Copy the records below word for word, from the line with "This screenshot has width=1282, height=720." to the line with "Untitled.ipynb (2) - Ju", and leave the pictures out of your answer.

§ **ENTRIES PROVIDED**:
--------

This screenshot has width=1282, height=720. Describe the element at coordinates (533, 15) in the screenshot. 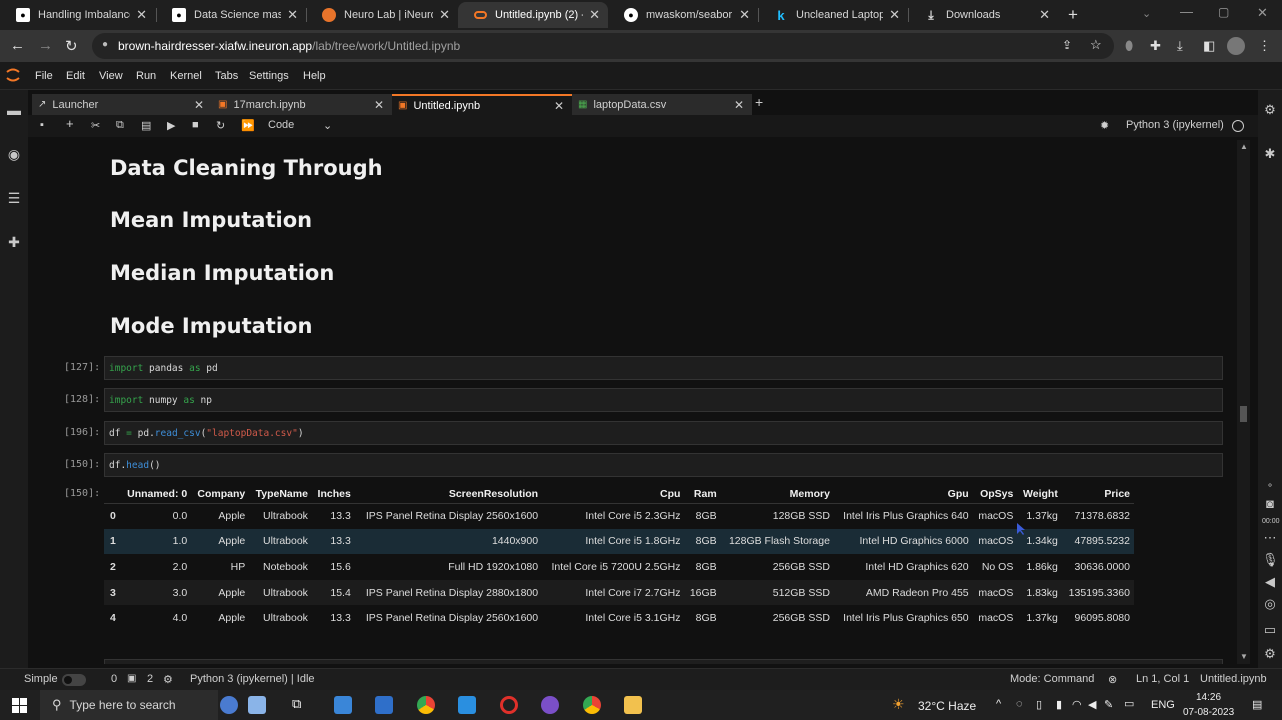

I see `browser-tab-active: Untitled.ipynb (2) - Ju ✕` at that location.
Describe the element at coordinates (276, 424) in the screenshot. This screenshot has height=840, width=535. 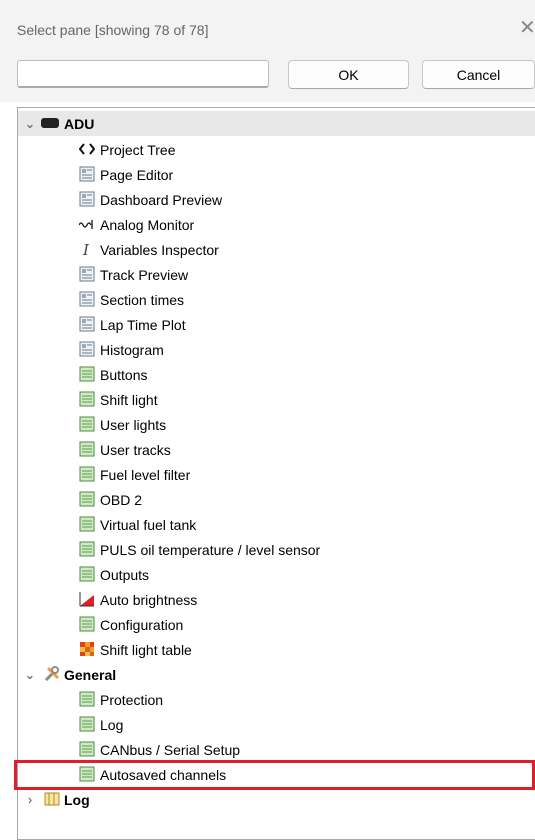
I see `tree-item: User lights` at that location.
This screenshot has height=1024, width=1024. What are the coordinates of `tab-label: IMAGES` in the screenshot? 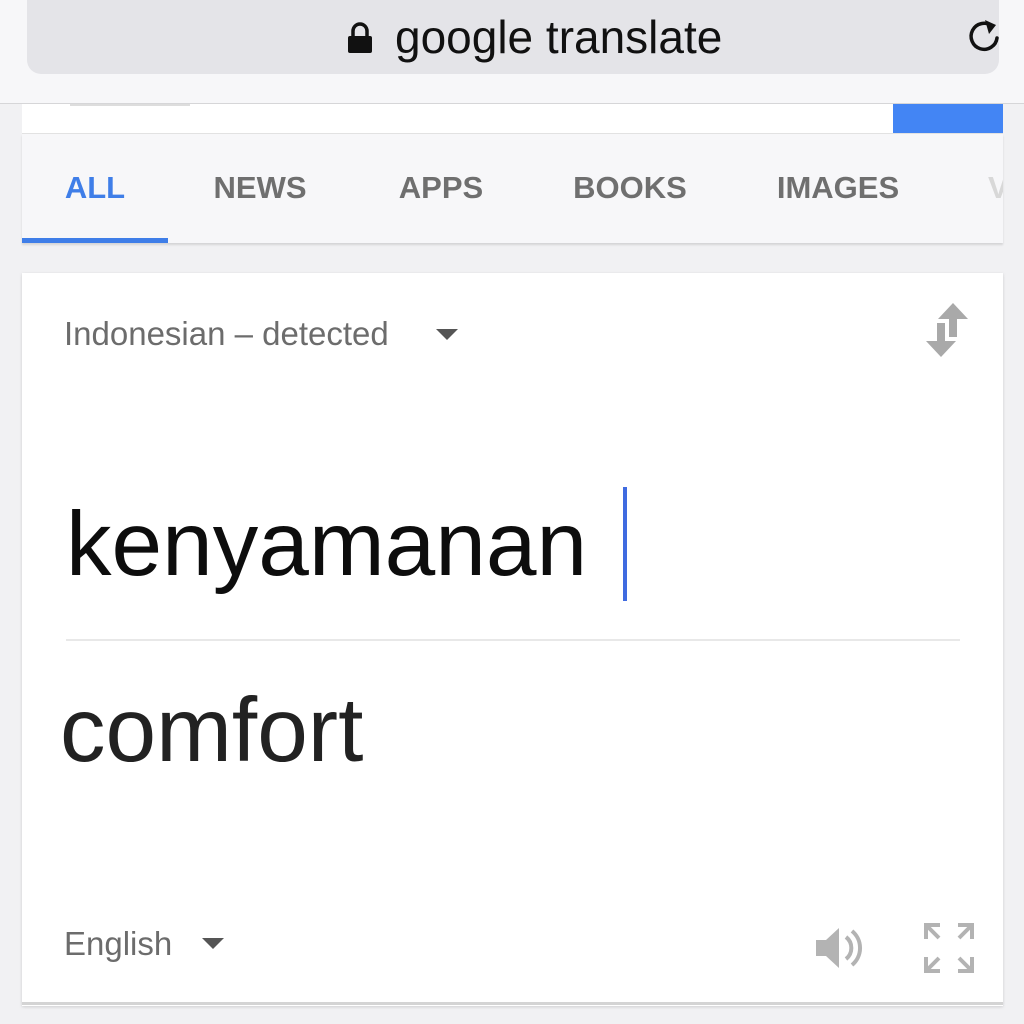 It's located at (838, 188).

--------

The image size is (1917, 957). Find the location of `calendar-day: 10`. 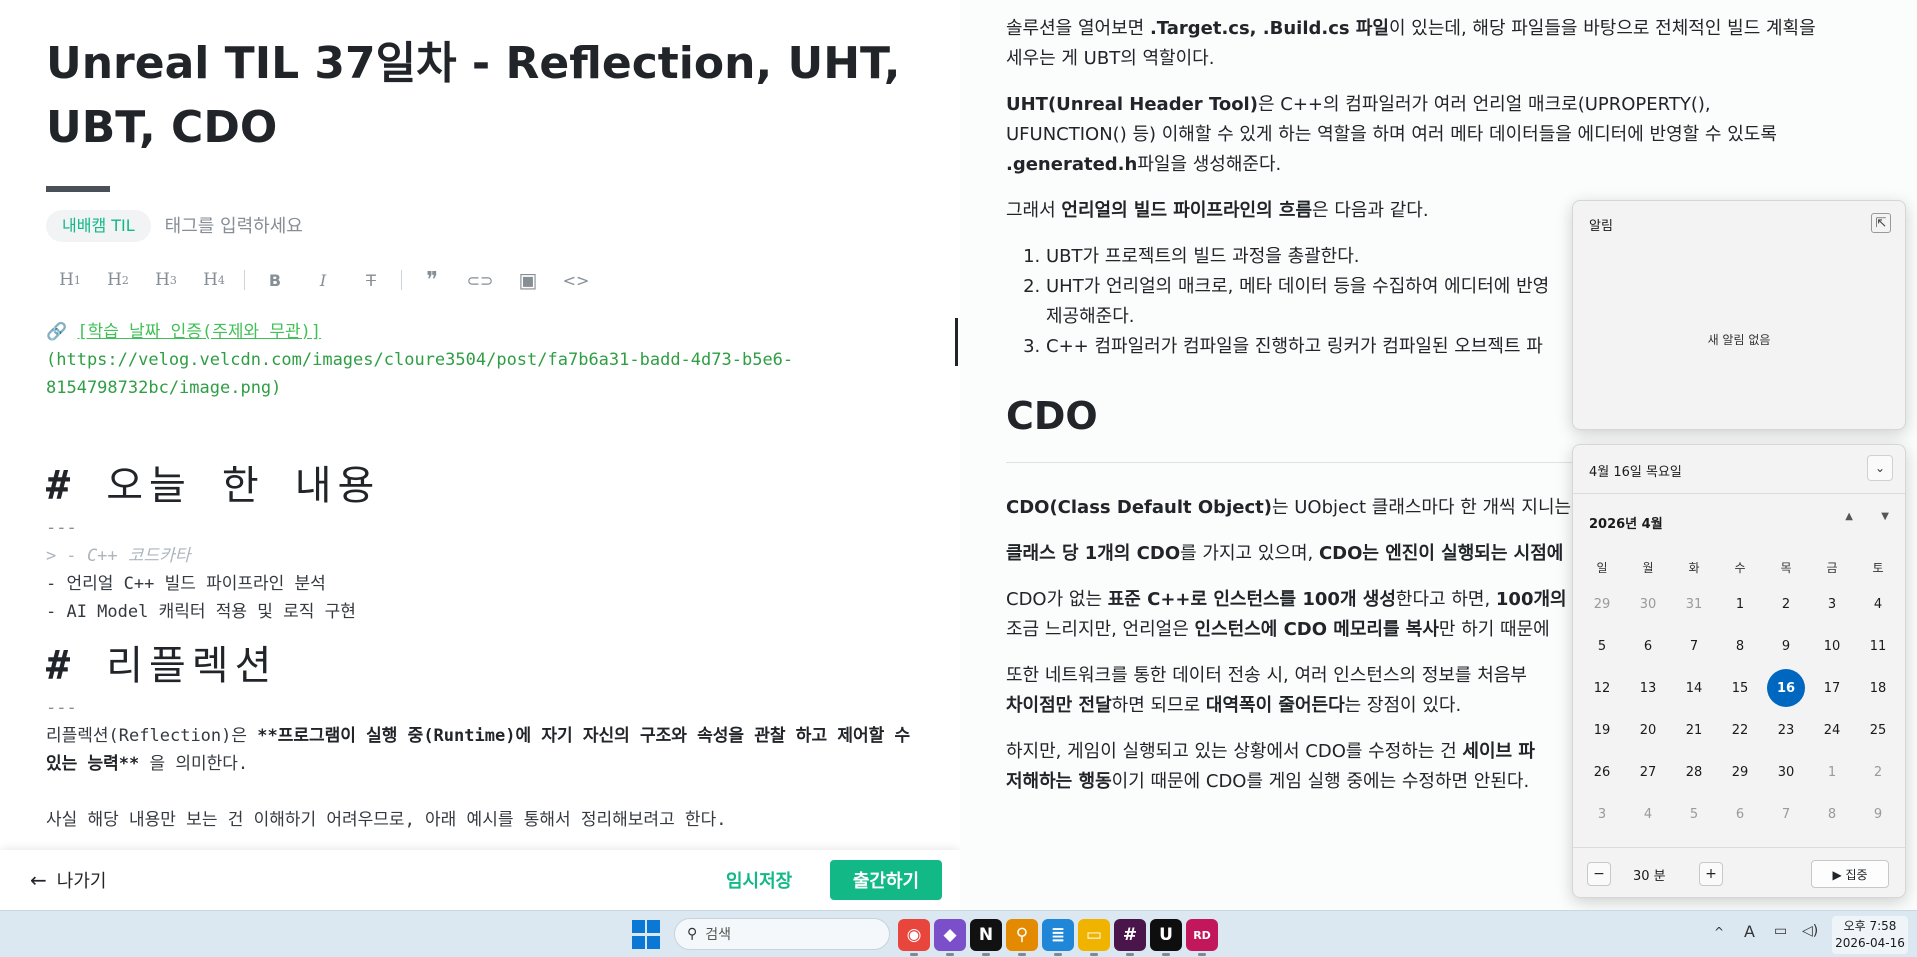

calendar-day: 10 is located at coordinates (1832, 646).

--------

§ **TASK OUTPUT**:
This screenshot has width=1282, height=720. Describe the element at coordinates (533, 15) in the screenshot. 

I see `browser-tab-active: Untitled.ipynb (2) - Ju ✕` at that location.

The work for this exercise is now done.